RECORDS SUPPLIED:
⁂
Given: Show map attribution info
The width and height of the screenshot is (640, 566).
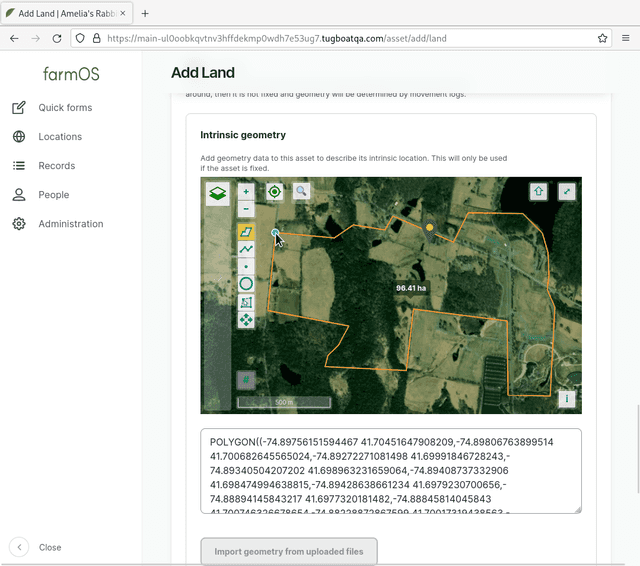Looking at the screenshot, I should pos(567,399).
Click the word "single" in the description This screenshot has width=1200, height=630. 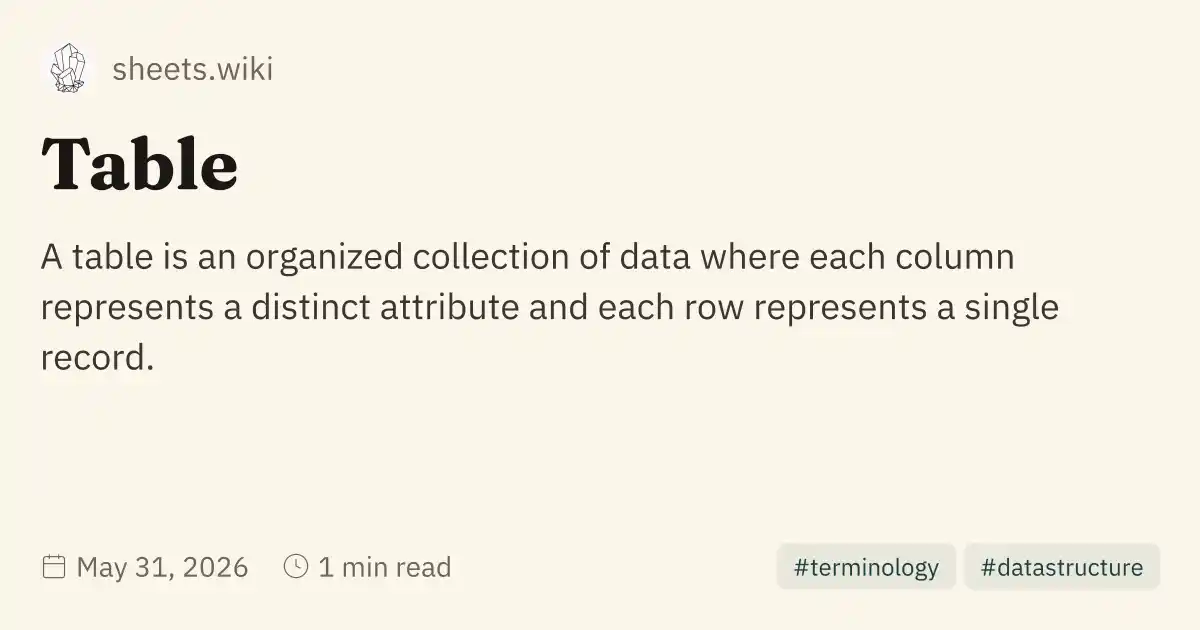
⁂
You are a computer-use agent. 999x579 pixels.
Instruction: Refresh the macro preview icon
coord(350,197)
⁂
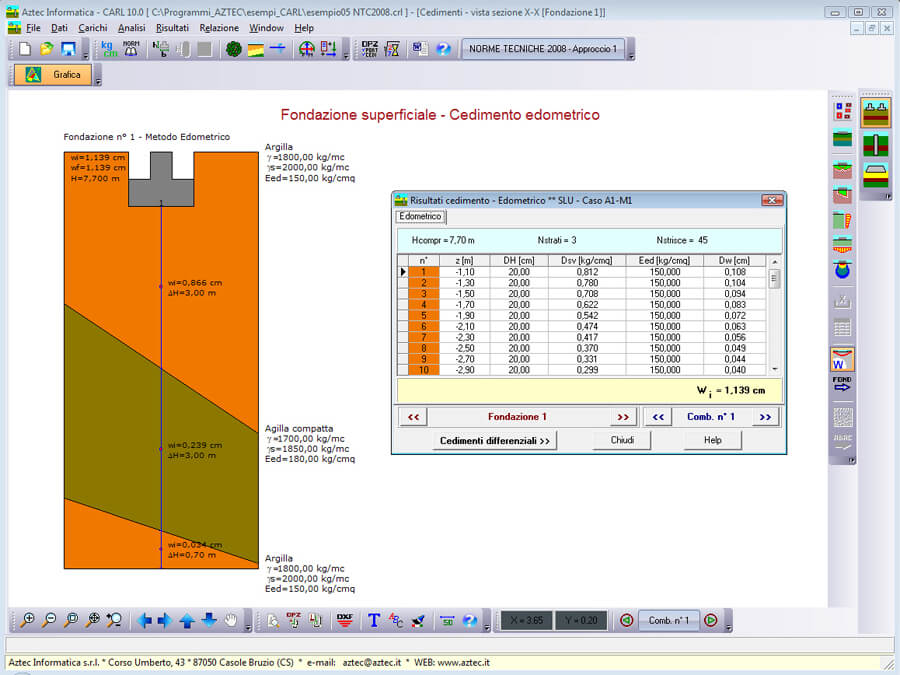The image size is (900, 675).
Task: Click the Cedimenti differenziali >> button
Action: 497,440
⁂
TASK GOAL:
In the entries above, find the line with "Given: Show map attribution info" and the line with "Click the word". Return exactly those lines and all the ones between them, pictures excluded.

RESULT OF THIS EXERCISE:
Given: Show map attribution info
The width and height of the screenshot is (640, 566).
Looking at the screenshot, I should pos(567,399).
Click the word "single" in the description This screenshot has width=1200, height=630. 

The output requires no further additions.